Pieces of plastic foul a black rock beach on the island of Hawaii on August 1, 2008. Small pieces of plastic are often mistaken for food and ingested by marine birds, sea turtles, and fish resulting in death. (LCDR Eric Johnson/NOAA Corps viaBay City News)

The city of Cupertino will expand its ban on single-use plastics next month, requiring local businesses to ask customers if they want plastic utensils or other food accessories.

The Cupertino City Council unanimously voted Tuesday in favor of expanding the city’s ban. The vote ratified the ordinance after an initial unanimous vote in August, and it will take effect starting Oct. 6.

Starting Sept. 6, 2023, the ordinance will also prohibit restaurants and other businesses from providing single-use plastic cups, containers, bags and other foodware for dine-in or takeout and from selling compostable plastic foodware or polystyrene foodware and coolers.

Restaurants and other businesses will be allowed to provide fiber-based takeout items made of paper, wood, bamboo or aluminum foil. For dine-in service, restaurants will be required to provide reusable dishes, glasses, utensils and other foodware.

The cities of Mountain View and Alameda and San Mateo County already require the use of fiber-based food containers in the Bay Area.

According to Ursula Syrova, the city’s environmental programs manager, compostable plastic containers were included in the ban because they are not accepted into the city’s organic waste program.

“They are a contaminant to the recycling program and if thrown away as garbage, they would go to landfill and generate methane,” Syrova said during the council’s first vote on the ordinance during its Aug. 16 meeting.

“These items tend to be more expensive than other types of foodware but essentially are marketing claims about compostability that are not able to be realized in Cupertino’s waste management program,” she said.

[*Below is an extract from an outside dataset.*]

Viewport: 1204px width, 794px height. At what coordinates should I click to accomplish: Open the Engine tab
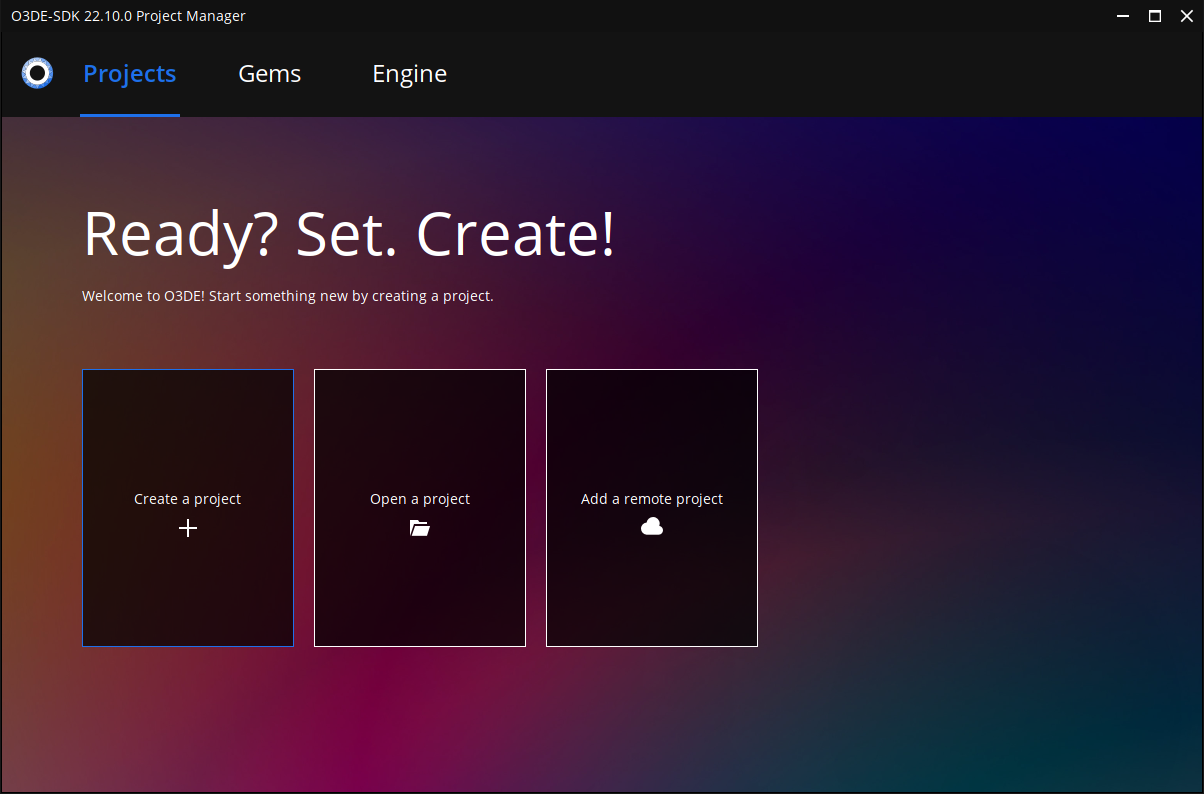coord(409,73)
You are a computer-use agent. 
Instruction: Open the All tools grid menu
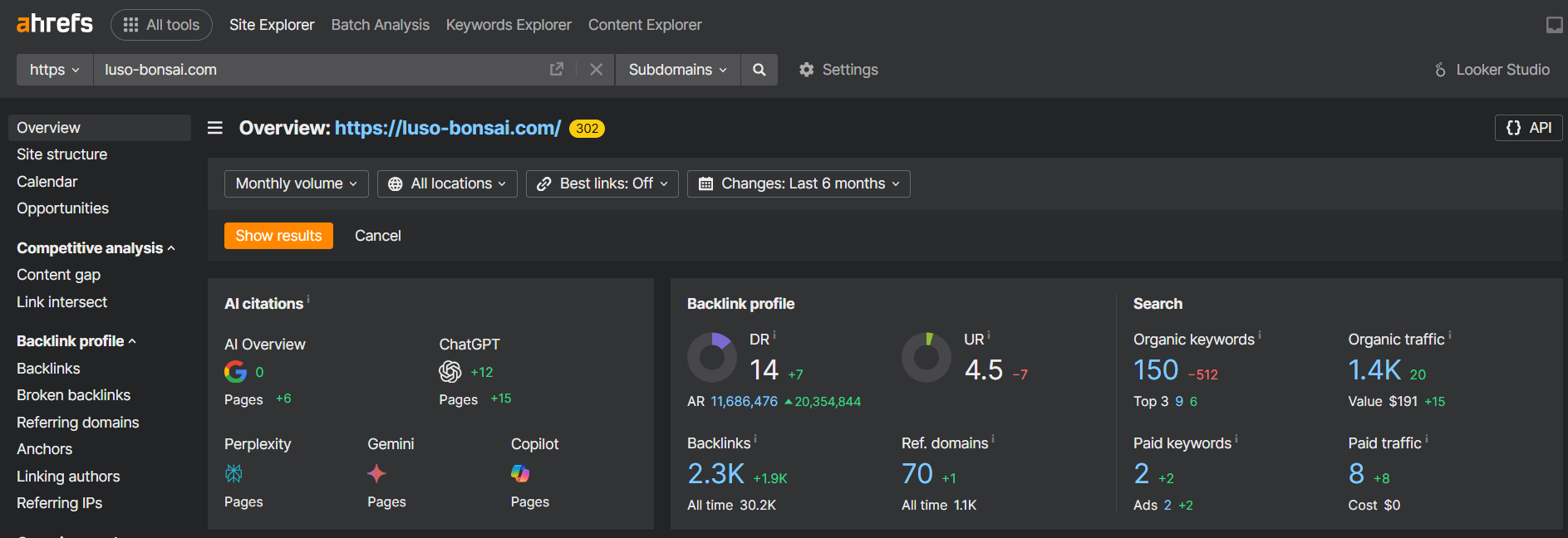click(x=161, y=25)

The city has gradually added to its ban on plastic products since 2013, when it banned the use of single-use plastic shopping bags. It has subsequently banned food containers made of polystyrene, commonly known by the Dow Chemical Co. designation, Styrofoam.

The city also adopted a “zero waste” policy in 2017 in an effort to reduce plastic pollution and litter and support the use of reusable and compostable products.

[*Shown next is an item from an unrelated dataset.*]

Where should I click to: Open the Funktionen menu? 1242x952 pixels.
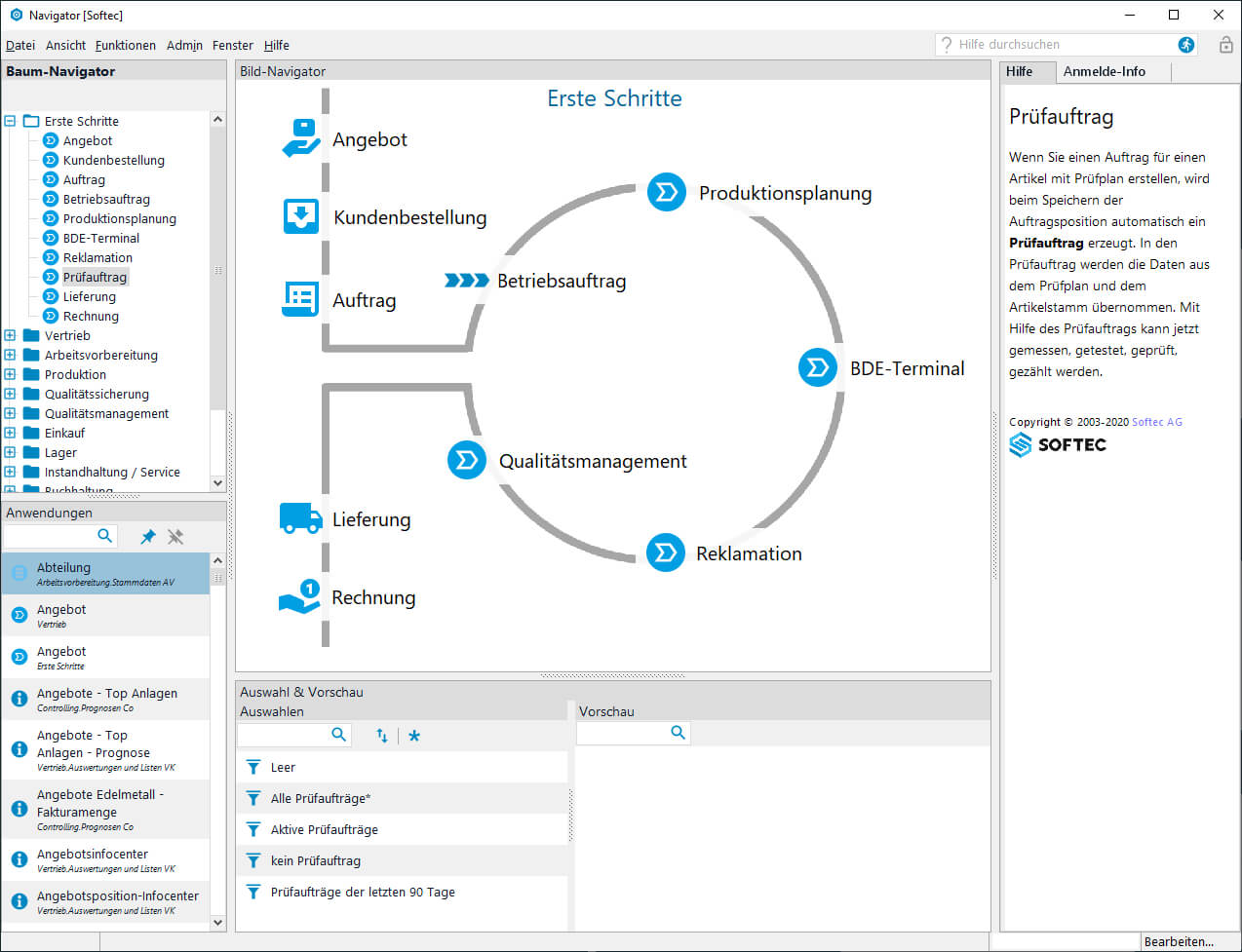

City officials conducted outreach to 99 local restaurants and other businesses last summer in advance of drafting the ordinance, finding the main concerns among businesses to be the cost of plastic alternatives and the continuation of certain business operations, such as the heat-sealing process for the plastic lid of a bubble tea cup.

The city also surveyed 111 residents to gauge support for expanding its plastic ban, with 91 percent of them expressing concern about single-use plastic waste.

Businesses will be able to apply for a temporary exemption to the ordinance for a handful of reasons, including economic and unique packaging hardships and needing extra time to comply with the expanded ban.

Even so, the California Restaurant Association sent a letter to the city on Friday suggesting that some facets of the ordinance will harm local restaurants, particularly those that cannot eventually accommodate reusable foodware or add the dishwashing capacity to do so.

“Many restaurants will be forced to buy and install dishwashing appliances in their kitchen to accommodate the dine-in reusable requirements, which will be an extremely expensive task and a near impossible one for many due to physical space constraints,” CRA Senior Vice President for Government Affairs and Public Policy Matt Sutton said in the letter.

“Restaurant models of all types will also have to grapple with the storage of these dishware items as well, in physical commercial spaces that did not contemplate this new mandate,” Sutton said.

Syrova noted that a restaurant that showed that it could not accommodate a dishwasher once would be eligible for an exemption once the requirement for reusable dine-in containers goes into effect.

Sutton went on to request that the city allow restaurants to use single-use plastic bags for takeout, arguing that paper bags are not practical for carrying food containers and will not protect against leaks or spills.

City officials plan in the next year to discuss establishing a financial assistance fund for businesses struggling financially to comply with the expanded plastic ban.